We each made a block.  The requirements were red, white and blue and it had to be some sort of a star.  We were loose on the definitions, as you can see.  I had heard Margaret Miller talk the year before at Camp Watch-a-Patcher in Orange County, and she said you can tilt a quilt more towards one look or another by how you sash it and border it.  Because I wanted to push this more towards the red and whites, I chose this toile and made more tiny triangle points and densely colored red stars to pull it that direction.

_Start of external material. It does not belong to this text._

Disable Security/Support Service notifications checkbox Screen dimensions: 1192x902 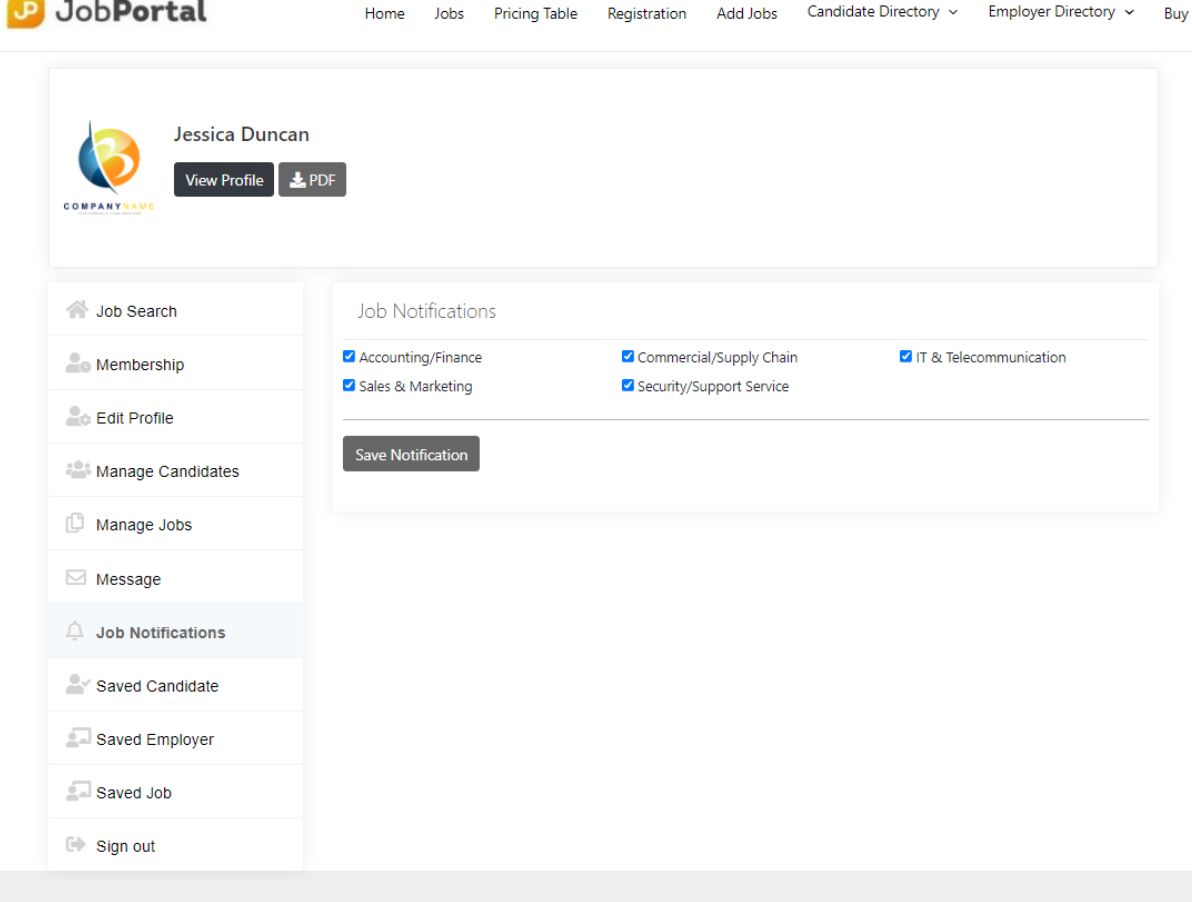628,385
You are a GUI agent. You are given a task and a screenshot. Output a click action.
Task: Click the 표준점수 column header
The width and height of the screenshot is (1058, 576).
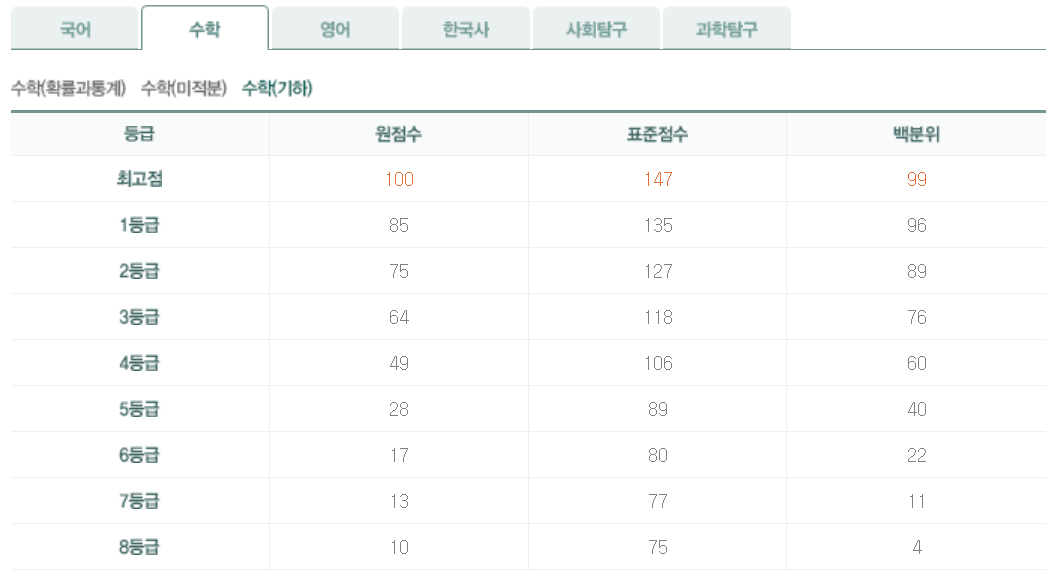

One afternoon, I laid a few of the blocks out for my husband on our bedroom floor and asked him what he thought about them.  He pointed to this one and said he didn’t like it very much.  Well. . . that was the one I made–trying to work the theme of American baseball into our red, white and blue quilt.  (You can see the eagle that Lisa fussy cut for our centers on the block to the right.)  I laughed, then made another one.

He liked this flag block a lot better.

I also like this block, made by Susan, titled Peaceful Hours.  She now lives in Idaho, and I think of her every time I see this block.  That’s the beauty of group quilts: when you look at them, they remind you of your friends.  We used to call ourselves The Good Heart Quilters, but now we just call it “Quilt Night.”

I made up this Master List so I could remember everyone and what they’d contributed.  I also did the quilting, lines one inch apart and switching directions when I thought it was a good time to do so.

We also didn’t put size restrictions (that’s evident) and I like the fact that this made for a more free-form arrangement of the blocks.  I have Quilt Pro quilt software, so after the blocks were chosen, I put them into the program and worked them up for this handout.